* [Provided records]:
---
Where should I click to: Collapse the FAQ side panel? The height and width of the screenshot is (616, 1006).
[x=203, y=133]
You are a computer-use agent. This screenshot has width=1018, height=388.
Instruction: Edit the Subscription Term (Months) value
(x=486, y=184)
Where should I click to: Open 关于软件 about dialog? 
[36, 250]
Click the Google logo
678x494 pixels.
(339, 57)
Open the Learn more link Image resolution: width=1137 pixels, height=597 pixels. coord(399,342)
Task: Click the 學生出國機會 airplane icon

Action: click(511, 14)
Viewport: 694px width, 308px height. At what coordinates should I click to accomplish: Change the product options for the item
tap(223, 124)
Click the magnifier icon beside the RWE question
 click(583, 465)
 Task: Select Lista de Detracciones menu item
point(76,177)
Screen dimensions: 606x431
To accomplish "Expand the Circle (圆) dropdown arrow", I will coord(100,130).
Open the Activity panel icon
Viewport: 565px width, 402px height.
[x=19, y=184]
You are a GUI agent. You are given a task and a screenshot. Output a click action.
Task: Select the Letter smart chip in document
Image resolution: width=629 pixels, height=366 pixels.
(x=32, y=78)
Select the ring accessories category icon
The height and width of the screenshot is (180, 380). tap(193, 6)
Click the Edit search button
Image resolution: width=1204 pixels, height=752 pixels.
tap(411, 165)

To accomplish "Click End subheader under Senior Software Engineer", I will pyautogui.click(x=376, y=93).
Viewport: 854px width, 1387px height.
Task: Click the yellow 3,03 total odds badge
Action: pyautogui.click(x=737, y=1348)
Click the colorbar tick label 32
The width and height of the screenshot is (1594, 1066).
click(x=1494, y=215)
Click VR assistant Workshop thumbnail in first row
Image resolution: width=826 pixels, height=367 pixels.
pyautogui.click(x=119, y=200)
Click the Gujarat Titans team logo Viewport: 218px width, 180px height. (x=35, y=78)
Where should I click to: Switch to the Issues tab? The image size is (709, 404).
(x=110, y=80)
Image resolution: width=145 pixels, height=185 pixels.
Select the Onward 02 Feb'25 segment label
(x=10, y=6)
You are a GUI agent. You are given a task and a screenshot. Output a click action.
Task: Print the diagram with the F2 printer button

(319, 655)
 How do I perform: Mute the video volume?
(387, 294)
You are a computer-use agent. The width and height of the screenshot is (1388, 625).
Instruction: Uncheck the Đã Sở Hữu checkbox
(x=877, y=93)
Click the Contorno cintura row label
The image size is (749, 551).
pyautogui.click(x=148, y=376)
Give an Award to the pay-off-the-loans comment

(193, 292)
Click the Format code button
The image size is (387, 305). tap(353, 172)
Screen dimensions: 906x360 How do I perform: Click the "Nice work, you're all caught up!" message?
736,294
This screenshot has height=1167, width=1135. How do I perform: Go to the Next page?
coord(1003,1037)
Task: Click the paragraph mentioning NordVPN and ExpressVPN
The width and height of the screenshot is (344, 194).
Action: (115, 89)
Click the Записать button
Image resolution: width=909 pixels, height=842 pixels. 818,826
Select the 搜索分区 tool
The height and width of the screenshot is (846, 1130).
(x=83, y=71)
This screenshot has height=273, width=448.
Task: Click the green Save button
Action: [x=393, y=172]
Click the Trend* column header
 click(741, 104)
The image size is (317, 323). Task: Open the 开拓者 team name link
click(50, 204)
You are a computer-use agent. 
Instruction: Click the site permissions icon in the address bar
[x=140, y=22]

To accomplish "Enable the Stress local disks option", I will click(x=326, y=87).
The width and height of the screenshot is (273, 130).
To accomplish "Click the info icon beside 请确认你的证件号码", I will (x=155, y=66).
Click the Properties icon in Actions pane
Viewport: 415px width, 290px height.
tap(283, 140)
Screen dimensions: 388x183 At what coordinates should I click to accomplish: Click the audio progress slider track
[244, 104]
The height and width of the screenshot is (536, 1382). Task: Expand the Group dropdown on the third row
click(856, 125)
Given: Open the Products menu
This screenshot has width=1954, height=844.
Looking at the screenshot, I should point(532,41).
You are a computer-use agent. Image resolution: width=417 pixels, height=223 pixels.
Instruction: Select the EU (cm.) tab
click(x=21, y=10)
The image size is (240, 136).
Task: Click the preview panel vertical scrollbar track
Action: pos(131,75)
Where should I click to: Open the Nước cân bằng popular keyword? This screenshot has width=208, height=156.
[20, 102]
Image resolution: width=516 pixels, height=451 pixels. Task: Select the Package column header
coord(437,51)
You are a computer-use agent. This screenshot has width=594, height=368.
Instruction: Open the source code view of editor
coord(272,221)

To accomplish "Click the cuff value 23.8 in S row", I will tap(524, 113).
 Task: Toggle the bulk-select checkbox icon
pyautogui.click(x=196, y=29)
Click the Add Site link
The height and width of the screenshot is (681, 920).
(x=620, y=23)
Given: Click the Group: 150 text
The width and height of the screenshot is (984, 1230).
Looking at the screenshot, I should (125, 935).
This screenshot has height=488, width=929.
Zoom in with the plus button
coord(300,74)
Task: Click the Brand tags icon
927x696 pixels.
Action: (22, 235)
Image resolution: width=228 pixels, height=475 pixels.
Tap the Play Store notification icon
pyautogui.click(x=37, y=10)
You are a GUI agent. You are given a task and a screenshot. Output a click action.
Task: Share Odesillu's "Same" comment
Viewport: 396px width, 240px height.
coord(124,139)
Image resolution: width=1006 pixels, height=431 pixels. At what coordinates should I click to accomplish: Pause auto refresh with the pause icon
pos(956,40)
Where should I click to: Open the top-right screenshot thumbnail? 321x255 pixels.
---
* [What to do]:
Where the data above reaches the line holding "Click the Trend* column header", begin printing, and stop after the line holding "You are a computer-use agent. Image". Each line must be reproduced exactly, with nothing else added.

* [Solution]:
Click the Trend* column header
 click(741, 104)
The image size is (317, 323). Task: Open the 开拓者 team name link
click(50, 204)
You are a computer-use agent. 
Instruction: Click the site permissions icon in the address bar
[x=140, y=22]

To accomplish "Enable the Stress local disks option", I will click(x=326, y=87).
The width and height of the screenshot is (273, 130).
To accomplish "Click the info icon beside 请确认你的证件号码", I will (x=155, y=66).
Click the Properties icon in Actions pane
Viewport: 415px width, 290px height.
tap(283, 140)
Screen dimensions: 388x183 At what coordinates should I click to accomplish: Click the audio progress slider track
[244, 104]
The height and width of the screenshot is (536, 1382). Task: Expand the Group dropdown on the third row
click(856, 125)
Given: Open the Products menu
This screenshot has width=1954, height=844.
Looking at the screenshot, I should point(532,41).
You are a computer-use agent. Image resolution: width=417 pixels, height=223 pixels.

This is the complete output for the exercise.